Pourquoi nous devrions avoir bien plus peur des points de basculement climatiques

Glaciers.

Glaciers. Unsplash / Annie Spratt





Pendant des décennies, les scientifiques ont averti que le réchauffement climatique pourrait dépasser les points de basculement dangereux, propulsant les forêts tropicales, les calottes glaciaires et les récifs coralliens dans des spirales de mort effectivement irréversibles.

Ces effondrements feraient monter le niveau de la mer, dévasteraient la vie marine et perturberaient les modèles de circulation océanique et atmosphérique qui dictent les températures et les précipitations dans le monde. La mort des forêts libérerait de vastes réserves de gaz à effet de serre, tandis que la fonte des glaces réduirait la réflectivité de la planète, accélérant davantage le réchauffement et augmentant le risque de déclencher encore plus de points de basculement.

Pour la plupart, les chercheurs ont cru que la probabilité que ces événements se produisent était faible, même si les conséquences seraient dévastatrices s'ils se produisaient. Mais un commentaire dans Nature cette semaine avertit que nous approchons peut-être rapidement des seuils qui pourraient déclencher certains de ces événements. De plus, les phénomènes peuvent être plus interconnectés qu'on ne le croyait, ce qui soulève la possibilité d'une cascade mondiale de points de basculement qui a conduit à un nouvel état climatique 'serre', moins habitable, écrivent les auteurs. Ils comprennent des chercheurs de l'Université d'Exeter, du Potsdam Institute for Climate Impact Research et d'autres institutions.



L'article note que des rapports antérieurs du groupe d'experts sur le climat de l'ONU ont révélé que ce type d'événements n'était probable que si les températures mondiales s'élevaient à plus de 5 ˚C au-dessus des niveaux préindustriels, une possibilité extérieure à ce siècle.

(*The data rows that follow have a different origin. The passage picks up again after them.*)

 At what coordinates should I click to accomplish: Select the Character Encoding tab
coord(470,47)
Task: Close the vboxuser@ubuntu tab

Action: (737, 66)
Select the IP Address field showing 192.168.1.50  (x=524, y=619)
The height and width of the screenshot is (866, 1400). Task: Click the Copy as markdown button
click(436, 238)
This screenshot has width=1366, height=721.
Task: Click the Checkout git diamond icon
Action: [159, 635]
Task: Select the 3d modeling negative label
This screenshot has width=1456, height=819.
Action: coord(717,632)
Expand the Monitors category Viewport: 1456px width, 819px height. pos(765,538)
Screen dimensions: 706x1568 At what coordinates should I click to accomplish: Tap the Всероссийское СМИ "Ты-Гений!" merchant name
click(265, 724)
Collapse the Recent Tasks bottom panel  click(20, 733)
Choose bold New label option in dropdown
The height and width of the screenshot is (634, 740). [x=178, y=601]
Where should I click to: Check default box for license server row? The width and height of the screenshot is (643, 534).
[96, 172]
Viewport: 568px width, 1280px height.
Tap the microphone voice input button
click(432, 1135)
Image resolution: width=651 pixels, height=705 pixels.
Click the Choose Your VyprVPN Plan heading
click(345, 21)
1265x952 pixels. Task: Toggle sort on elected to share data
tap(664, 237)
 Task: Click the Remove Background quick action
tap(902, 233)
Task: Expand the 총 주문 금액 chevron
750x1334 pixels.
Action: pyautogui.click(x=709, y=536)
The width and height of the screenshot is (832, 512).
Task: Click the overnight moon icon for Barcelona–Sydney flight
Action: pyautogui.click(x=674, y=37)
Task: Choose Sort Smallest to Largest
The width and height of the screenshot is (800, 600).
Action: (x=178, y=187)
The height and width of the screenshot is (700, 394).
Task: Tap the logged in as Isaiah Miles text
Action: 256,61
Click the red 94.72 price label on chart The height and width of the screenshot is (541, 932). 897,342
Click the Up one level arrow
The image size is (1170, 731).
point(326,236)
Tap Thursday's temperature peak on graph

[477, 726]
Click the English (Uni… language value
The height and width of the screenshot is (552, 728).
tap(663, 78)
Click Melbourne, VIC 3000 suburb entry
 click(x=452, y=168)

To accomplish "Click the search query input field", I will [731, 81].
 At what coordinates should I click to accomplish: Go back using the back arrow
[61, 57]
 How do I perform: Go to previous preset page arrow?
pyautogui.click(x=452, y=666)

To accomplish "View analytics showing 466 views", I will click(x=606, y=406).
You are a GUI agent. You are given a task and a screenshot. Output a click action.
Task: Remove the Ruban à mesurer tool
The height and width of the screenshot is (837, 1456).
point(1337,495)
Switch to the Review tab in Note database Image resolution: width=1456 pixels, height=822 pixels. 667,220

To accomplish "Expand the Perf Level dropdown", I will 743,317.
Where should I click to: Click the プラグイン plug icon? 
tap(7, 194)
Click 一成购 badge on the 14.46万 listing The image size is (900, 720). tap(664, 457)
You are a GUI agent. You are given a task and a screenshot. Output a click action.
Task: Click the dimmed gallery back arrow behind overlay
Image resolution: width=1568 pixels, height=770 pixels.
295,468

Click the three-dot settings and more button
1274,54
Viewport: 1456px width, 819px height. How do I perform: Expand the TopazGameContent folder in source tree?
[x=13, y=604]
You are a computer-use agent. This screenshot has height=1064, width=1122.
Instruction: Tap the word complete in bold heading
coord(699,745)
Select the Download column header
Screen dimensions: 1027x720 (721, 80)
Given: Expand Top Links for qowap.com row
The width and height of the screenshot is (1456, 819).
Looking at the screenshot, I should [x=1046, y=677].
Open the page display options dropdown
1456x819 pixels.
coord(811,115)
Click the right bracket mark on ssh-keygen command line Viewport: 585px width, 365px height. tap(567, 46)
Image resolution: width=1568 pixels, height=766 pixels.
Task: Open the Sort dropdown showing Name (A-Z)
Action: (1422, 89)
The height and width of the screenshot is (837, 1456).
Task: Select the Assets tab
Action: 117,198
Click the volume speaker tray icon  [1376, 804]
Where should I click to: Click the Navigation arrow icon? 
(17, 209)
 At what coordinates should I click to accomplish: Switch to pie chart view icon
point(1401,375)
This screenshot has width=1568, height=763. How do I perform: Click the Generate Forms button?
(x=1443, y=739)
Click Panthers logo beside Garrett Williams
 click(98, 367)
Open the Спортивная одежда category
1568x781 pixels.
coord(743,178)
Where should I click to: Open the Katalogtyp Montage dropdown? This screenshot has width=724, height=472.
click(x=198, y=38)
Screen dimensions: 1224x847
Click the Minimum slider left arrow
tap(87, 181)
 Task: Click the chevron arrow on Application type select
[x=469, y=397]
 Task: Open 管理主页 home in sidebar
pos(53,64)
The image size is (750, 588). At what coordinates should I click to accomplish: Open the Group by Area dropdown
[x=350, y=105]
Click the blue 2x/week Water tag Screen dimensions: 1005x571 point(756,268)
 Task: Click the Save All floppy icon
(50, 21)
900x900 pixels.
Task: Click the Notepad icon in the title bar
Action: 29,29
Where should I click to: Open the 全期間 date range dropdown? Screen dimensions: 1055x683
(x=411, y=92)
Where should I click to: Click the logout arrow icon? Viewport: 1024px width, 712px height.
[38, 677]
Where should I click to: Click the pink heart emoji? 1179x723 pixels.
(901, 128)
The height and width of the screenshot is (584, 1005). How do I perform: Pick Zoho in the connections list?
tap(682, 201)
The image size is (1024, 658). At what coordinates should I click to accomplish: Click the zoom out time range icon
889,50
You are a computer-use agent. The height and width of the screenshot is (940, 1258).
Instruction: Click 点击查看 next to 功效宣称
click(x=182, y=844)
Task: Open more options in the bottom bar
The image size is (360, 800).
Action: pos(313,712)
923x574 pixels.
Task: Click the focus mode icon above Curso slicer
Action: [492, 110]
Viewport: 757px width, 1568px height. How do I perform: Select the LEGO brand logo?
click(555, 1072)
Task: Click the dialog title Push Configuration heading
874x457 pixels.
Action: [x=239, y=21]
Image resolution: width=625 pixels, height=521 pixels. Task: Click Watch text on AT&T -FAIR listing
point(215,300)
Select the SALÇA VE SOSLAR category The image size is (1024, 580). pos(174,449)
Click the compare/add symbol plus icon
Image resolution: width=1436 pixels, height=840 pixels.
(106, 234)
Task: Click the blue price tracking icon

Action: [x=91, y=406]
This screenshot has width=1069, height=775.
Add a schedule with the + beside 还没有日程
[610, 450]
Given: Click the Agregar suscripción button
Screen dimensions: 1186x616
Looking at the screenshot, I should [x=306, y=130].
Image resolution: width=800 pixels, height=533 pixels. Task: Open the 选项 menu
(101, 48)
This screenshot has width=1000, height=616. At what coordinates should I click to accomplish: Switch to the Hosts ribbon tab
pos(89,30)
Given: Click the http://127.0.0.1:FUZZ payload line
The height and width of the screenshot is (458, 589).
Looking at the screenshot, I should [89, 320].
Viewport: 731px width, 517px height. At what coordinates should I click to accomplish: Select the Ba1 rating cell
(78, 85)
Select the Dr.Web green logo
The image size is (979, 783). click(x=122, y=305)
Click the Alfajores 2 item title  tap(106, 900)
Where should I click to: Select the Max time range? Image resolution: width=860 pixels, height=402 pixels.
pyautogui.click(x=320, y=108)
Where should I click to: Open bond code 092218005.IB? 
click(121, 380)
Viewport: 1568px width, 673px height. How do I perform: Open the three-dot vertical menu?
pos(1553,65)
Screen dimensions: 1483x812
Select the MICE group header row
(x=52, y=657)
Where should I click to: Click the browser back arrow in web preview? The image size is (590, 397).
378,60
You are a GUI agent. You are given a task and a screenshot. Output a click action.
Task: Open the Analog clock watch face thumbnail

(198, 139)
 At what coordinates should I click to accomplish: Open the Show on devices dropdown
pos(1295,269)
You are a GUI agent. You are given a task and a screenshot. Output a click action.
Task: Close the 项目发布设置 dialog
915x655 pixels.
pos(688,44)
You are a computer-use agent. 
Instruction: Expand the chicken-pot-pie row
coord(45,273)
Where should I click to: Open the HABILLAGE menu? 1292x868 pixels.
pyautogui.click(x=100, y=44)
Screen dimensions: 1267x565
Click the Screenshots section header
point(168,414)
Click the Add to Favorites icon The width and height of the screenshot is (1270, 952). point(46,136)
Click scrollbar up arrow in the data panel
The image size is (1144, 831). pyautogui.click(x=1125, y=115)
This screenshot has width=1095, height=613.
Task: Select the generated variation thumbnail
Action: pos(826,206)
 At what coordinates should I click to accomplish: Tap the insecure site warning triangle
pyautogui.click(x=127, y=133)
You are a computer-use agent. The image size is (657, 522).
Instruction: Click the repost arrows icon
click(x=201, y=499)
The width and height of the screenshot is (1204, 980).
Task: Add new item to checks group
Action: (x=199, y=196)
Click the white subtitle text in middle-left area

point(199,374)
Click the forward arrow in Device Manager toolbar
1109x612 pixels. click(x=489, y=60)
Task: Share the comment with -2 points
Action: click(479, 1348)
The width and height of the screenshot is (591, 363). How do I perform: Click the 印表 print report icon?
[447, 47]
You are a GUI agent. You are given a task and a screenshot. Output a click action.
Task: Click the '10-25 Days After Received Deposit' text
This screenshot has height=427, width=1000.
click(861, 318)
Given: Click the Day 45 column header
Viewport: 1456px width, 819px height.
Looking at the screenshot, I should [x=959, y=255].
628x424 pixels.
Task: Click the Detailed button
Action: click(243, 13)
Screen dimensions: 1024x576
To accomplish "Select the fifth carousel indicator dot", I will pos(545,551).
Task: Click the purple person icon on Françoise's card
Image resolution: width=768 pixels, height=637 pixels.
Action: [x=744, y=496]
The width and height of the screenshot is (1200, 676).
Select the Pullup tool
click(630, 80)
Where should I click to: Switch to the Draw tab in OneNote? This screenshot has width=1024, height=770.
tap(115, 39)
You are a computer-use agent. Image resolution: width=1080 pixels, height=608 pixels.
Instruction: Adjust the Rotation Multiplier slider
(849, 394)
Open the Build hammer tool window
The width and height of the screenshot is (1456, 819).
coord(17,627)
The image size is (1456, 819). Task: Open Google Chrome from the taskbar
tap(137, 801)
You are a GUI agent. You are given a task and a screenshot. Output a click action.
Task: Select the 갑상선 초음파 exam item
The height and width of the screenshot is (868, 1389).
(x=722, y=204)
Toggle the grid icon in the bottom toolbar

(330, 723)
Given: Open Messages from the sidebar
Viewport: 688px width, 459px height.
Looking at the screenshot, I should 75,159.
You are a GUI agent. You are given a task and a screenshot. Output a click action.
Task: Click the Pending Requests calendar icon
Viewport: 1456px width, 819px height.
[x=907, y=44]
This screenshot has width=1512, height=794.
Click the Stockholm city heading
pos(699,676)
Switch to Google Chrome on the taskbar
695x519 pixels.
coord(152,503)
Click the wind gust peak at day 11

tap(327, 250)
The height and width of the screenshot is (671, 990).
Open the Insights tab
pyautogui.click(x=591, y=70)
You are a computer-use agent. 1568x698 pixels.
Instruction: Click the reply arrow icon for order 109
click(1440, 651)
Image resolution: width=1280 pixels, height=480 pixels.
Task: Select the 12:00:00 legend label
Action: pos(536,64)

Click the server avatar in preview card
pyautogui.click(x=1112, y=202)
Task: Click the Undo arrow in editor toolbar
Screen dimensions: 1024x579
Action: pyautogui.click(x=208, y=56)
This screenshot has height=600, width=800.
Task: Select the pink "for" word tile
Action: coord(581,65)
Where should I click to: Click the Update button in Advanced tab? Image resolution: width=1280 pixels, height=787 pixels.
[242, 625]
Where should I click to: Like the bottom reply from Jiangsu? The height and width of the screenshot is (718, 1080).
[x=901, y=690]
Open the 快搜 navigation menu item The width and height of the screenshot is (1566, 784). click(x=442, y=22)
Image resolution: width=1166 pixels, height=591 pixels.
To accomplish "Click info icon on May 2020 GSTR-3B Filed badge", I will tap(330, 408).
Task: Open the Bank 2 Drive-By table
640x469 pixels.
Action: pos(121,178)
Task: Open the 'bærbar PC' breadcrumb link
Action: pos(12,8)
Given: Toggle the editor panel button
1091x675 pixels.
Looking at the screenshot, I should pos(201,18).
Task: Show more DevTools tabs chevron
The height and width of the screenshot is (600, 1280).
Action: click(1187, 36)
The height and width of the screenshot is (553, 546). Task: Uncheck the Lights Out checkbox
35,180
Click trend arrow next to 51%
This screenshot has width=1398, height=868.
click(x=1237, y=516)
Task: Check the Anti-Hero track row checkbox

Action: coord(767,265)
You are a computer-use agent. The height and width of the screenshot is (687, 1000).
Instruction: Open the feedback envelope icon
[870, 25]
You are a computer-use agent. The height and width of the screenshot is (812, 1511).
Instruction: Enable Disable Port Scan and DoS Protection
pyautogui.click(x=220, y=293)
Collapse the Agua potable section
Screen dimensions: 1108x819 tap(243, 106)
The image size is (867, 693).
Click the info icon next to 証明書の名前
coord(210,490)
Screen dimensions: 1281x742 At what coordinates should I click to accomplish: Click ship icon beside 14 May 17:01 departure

Mais des recherches plus récentes suggèrent que nous pourrions condamner les calottes glaciaires du Groenland avec aussi peu que 1,5 ˚C de réchauffement, un niveau que la planète pourrait atteindre d'ici 2030 (les températures ont déjà grimpé d'environ 1 ˚C). Atteindre 2 °C pourrait, en combinaison avec l'acidification des océans et d'autres contraintes environnementales, anéantir 99 % des récifs coralliens du monde. Et nous ne pourrons peut-être perdre qu'un peu plus de la forêt amazonienne avant de déclencher une mortalité massive d'arbres qui transformerait une grande partie de la jungle dense en plaines herbeuses (pour en savoir plus sur les raisons pour lesquelles cela pourrait se produire, consultez notre article précédent récit ).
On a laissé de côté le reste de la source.